Were you complaining during the late 90s and early 2000's when we were getting in much more funding than anyone else (from ENIC, King, NTL, MIH) which distorted the competition?

 

Look at the funding we've received over the past 4 years which is much more than any other club in Scotland. Are we also doing financial doping?

 

Where do you draw the line?

 

That ended well, didn't it? 

And that is, at least partly, the point.

The rules, such as they were, were different then, of course. 

 

It does seem that Abu Dhabi has pumped money into its franchises hand over fist through inflated or non existent sponsorship deals. (I guess the same criticism could be levelled at "Paris" SG.)

I am sceptical of coincidences, and so raise an eyebrow -OK, two- when I read that the deals in question are from Arab countries, from enterprises which are affiliated with the Club's/Clubs' owners,  who are themselves, sovereign wealth funds or similar government backed/owned outfits. 

 

There is a difference between monies earned commercially through merchandising, and sponsorship, and non commercially derived income, ie subsidy, disguised as one or other. 

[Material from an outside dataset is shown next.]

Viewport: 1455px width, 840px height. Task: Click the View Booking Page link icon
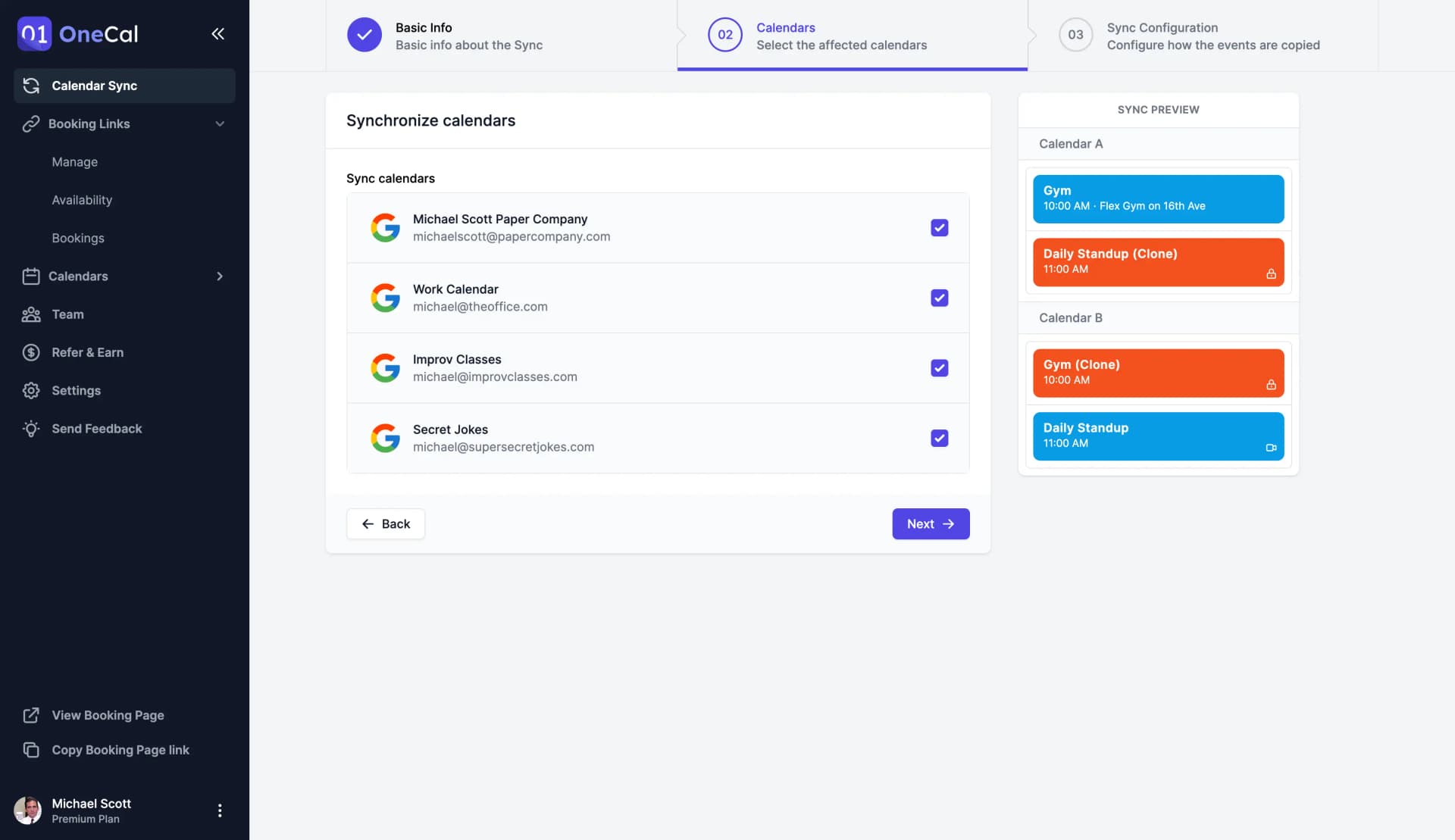[x=30, y=714]
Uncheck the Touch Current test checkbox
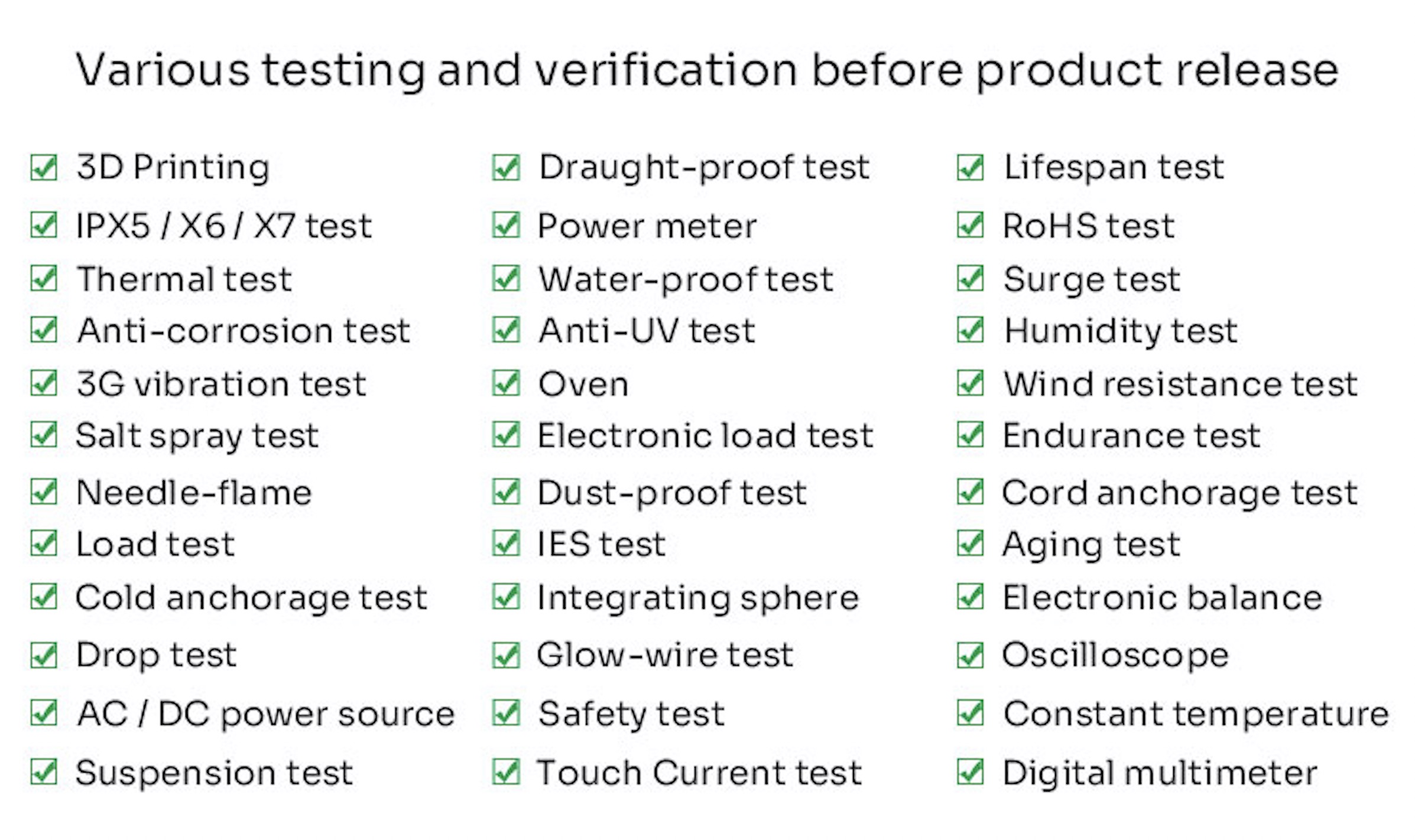The image size is (1415, 840). tap(506, 772)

As I have said before, allowing unbridled hosing down with unearned income distorts competition, on and off the field, creating transfer and wage inflation, too. 

 

FFP for all its faults -policing of it being perhaps the most obvious- is an attempt to "draw the line". 

Of course, it does favour those Clubs with the biggest commercial incomes, and militates against an other buying a side and speculating to accumulate, as they say. Until, however, UEFA takes a leaf out of the NFL playbook, or some voluntary compact is instituted, that may continue.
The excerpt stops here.